Work request:
Among the lines listed below, count those that include the string "will", and state only the count.

——————————

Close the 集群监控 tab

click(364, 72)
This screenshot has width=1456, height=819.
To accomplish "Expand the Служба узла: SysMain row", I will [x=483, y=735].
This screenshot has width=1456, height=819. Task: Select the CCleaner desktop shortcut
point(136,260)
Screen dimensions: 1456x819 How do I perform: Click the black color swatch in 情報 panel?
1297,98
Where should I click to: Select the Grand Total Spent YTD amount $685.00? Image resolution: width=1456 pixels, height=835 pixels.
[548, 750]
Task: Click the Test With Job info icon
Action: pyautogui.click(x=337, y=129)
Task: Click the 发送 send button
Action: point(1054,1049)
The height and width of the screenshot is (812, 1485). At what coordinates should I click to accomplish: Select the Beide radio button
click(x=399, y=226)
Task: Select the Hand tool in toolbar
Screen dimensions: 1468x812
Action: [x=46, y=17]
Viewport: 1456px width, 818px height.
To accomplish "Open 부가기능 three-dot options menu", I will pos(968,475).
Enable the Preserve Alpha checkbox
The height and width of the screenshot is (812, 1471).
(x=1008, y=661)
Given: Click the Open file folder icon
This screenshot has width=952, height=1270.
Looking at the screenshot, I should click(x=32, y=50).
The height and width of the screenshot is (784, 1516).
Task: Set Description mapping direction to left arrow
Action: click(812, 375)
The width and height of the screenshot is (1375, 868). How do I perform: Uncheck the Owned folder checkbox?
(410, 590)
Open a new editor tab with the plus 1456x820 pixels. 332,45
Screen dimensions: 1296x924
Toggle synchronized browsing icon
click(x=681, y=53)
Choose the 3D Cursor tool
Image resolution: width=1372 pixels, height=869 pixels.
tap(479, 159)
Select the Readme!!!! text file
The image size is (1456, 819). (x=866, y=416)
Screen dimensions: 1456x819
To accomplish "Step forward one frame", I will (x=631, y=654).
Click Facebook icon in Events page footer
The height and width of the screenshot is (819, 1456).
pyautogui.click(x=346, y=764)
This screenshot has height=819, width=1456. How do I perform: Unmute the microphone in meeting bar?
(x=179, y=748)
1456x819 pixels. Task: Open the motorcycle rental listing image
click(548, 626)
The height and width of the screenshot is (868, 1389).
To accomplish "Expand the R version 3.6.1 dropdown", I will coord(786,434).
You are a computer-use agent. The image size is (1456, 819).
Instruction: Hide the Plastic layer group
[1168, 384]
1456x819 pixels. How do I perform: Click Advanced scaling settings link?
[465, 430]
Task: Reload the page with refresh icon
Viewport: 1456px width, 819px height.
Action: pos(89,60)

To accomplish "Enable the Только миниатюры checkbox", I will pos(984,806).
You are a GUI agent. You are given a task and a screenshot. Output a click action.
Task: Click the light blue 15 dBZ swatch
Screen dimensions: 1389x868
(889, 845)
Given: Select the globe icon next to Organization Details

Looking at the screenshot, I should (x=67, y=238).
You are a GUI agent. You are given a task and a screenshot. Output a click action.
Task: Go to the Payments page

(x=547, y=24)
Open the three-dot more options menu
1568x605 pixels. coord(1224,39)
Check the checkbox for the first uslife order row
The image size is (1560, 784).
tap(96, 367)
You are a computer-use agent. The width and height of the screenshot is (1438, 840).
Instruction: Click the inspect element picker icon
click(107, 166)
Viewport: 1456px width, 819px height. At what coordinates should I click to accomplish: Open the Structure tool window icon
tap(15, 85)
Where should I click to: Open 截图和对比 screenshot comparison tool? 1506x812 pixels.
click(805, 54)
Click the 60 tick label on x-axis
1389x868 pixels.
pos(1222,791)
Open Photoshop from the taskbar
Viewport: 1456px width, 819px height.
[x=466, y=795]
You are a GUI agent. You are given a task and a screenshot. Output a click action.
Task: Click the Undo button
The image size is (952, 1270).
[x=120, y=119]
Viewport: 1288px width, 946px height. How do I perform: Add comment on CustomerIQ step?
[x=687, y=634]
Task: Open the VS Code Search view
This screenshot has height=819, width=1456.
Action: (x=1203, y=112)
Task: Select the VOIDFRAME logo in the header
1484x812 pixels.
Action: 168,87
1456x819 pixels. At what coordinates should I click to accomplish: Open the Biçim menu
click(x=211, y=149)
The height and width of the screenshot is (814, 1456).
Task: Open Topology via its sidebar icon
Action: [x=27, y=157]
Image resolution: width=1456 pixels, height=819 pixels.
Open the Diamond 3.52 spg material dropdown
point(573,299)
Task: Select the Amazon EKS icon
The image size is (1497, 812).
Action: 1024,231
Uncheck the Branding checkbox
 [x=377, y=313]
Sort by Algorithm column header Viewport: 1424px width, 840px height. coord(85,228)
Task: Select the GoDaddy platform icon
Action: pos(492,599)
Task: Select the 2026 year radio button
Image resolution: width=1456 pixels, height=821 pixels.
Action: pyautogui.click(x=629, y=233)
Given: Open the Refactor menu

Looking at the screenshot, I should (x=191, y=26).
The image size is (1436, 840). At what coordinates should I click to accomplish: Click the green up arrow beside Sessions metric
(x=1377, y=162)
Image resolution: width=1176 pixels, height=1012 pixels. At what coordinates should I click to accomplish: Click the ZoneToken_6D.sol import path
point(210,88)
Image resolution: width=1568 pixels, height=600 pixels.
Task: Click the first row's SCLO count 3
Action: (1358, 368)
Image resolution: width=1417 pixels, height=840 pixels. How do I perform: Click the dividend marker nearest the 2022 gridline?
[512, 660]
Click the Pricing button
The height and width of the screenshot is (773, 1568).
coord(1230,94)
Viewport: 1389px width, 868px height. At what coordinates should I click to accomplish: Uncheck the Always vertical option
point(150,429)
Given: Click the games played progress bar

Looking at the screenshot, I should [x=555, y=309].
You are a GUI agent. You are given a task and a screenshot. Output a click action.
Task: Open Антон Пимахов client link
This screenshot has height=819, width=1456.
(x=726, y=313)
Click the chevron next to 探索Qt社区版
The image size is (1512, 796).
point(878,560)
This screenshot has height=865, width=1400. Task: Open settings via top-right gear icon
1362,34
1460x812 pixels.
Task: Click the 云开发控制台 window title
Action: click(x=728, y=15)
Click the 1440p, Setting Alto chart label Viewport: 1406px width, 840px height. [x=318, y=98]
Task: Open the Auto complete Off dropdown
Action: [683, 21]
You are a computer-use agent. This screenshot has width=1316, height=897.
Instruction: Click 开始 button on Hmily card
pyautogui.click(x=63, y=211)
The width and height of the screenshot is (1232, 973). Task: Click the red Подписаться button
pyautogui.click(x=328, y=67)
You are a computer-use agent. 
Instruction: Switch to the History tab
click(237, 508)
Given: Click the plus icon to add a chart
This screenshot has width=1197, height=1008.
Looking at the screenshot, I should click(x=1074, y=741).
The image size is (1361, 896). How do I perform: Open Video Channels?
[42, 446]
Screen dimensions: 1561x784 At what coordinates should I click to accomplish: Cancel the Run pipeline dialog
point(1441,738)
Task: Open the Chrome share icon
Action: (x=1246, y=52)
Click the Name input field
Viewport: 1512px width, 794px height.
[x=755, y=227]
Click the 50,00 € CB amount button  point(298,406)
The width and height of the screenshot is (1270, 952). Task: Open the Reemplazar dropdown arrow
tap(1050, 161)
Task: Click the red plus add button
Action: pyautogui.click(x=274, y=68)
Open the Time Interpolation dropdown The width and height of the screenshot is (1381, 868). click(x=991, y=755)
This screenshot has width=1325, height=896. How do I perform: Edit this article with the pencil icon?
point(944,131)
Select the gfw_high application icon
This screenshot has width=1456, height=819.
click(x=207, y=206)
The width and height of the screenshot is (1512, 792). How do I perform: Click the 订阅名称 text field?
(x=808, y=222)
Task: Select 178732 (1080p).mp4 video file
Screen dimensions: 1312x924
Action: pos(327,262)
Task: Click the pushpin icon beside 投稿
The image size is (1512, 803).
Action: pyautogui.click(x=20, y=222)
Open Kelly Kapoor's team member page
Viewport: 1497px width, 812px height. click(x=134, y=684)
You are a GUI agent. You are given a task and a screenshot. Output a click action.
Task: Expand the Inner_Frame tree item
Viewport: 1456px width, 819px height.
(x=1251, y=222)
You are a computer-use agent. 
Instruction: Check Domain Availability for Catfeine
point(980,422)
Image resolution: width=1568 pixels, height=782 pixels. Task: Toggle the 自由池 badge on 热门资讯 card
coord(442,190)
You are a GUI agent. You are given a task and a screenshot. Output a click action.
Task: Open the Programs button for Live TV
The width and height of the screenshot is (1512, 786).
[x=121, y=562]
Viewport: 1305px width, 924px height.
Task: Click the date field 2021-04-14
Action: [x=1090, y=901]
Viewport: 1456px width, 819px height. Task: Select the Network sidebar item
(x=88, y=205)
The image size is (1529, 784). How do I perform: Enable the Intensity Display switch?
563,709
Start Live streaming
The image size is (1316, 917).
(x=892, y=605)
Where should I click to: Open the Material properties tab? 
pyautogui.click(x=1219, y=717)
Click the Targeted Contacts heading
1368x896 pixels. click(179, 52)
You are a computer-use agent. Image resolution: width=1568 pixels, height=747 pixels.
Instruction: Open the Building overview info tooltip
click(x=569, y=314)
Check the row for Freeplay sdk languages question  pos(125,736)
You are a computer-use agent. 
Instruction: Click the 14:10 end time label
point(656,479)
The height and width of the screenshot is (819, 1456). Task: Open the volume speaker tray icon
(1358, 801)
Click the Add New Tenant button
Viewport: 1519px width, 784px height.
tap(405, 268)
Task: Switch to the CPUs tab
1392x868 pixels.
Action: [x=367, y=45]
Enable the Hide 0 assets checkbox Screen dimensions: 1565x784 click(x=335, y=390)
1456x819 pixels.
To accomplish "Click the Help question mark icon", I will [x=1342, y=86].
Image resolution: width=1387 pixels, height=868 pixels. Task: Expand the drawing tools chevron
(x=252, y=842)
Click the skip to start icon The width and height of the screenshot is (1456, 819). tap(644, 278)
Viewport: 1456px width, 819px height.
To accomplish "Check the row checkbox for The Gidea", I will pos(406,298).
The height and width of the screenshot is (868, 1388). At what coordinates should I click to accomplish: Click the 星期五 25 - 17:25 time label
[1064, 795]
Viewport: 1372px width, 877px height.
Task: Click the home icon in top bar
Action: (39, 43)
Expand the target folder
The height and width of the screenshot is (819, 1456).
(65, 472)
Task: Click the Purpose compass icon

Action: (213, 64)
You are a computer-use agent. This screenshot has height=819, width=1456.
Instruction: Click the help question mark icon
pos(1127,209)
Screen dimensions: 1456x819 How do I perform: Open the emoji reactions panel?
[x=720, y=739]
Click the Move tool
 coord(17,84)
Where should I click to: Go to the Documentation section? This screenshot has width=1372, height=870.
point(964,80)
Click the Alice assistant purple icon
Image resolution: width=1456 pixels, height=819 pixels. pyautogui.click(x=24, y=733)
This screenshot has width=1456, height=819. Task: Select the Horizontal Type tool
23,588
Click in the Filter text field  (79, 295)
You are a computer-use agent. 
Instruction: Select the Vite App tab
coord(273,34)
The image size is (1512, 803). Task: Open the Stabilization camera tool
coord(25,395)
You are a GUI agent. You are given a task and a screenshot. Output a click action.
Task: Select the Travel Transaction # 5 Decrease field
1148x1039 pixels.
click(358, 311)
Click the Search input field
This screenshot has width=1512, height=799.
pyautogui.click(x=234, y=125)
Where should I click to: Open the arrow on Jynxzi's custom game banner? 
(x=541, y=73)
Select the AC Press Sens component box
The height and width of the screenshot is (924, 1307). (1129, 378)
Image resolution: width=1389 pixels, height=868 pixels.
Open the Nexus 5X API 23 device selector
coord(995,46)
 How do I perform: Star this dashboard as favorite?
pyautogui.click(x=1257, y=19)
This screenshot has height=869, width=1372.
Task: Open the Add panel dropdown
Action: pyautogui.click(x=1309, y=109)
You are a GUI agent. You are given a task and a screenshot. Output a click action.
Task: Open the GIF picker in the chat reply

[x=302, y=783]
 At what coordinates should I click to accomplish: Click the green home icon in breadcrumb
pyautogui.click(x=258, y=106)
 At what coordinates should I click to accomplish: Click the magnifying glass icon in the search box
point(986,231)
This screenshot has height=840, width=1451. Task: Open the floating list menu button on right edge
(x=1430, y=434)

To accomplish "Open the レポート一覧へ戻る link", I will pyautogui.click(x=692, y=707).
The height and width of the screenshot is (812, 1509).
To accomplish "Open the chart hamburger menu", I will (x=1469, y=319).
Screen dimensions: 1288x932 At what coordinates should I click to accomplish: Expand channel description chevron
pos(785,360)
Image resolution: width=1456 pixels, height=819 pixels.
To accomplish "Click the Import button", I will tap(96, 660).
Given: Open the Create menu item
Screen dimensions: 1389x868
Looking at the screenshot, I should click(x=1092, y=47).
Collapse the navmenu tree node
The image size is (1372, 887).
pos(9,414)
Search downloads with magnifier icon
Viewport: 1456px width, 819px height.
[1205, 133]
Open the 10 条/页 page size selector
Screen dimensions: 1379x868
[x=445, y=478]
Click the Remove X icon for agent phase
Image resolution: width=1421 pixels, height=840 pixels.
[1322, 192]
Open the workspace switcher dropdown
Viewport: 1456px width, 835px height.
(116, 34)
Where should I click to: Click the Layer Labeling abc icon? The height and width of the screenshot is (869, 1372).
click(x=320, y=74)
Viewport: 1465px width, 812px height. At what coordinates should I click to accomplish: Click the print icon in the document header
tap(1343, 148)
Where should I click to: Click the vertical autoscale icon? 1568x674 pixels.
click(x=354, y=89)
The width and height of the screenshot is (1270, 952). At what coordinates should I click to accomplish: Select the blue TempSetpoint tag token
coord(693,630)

——————————

Solution below:
10